David Lees  (1881–1934) was a Scottish expert in public health and author of the authoritative work Diagnosis and Treatment of Venereal Disease.

Life

He was born in 1881, the son of Agnes Drennan and her husband, Robert Lees a vet from Lagg] in Ayrshire. He is thought to have been a cousin to Alexander Murray Drennan. He was educated at Ayr Academy. He studied medicine at the University of Edinburgh, graduating with an MB ChB around 1902. He then undertook a Diploma in Public Health at postgraduate level. On completion he began lecturing in venereal disease at the University. He also advised on venereal disease at the Edinburgh Royal Infirmary.
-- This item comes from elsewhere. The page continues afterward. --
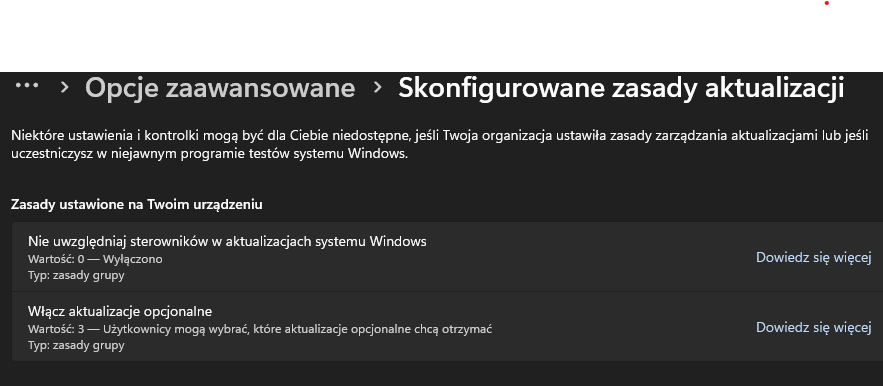Click the empty middle of the optional updates row
This screenshot has height=386, width=883.
click(619, 327)
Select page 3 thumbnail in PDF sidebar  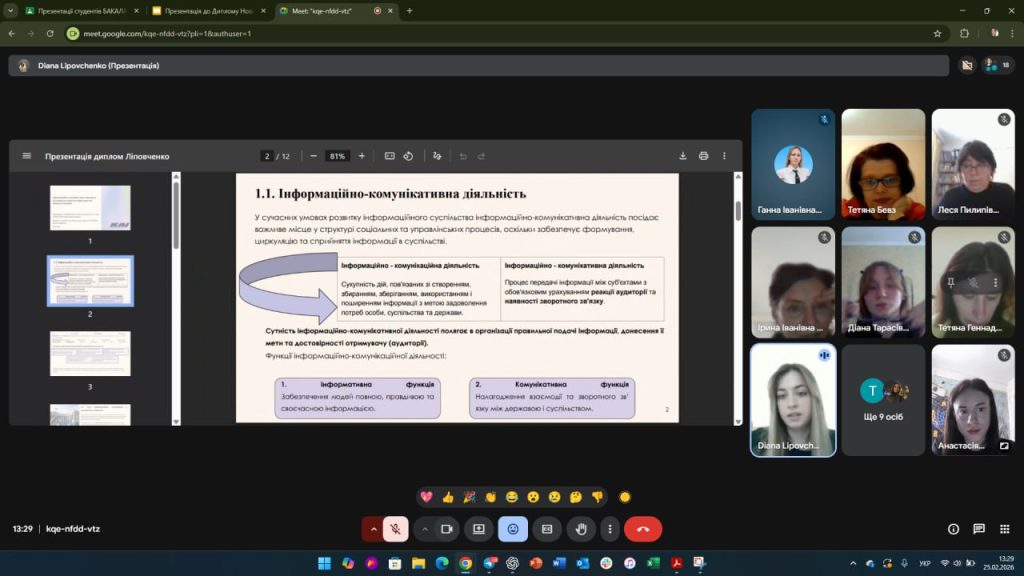[90, 354]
He lived at 35 Ferry Road in Leith, the harbour area of Edinburgh.

In the First World War he served as Regimental Medical Officer first to the Welsh Guards then to the Irish Guards. He served in France and saw action both at Ypres and Passchendaele. He received the Distinguished Service Order for his actions. He was also mentioned in dispatches.

After the war he joined Edinburgh Corporation as Clinical Medical Officer and ran various clinics relating to sexually transmitted diseases in the Old Town. In 1933 he was elected a Fellow of the Royal Society of Edinburgh. His proposers were Arthur Logan Turner, James Hartley Ashworth, Francis Albert Eley Crew and Richard Stanfield.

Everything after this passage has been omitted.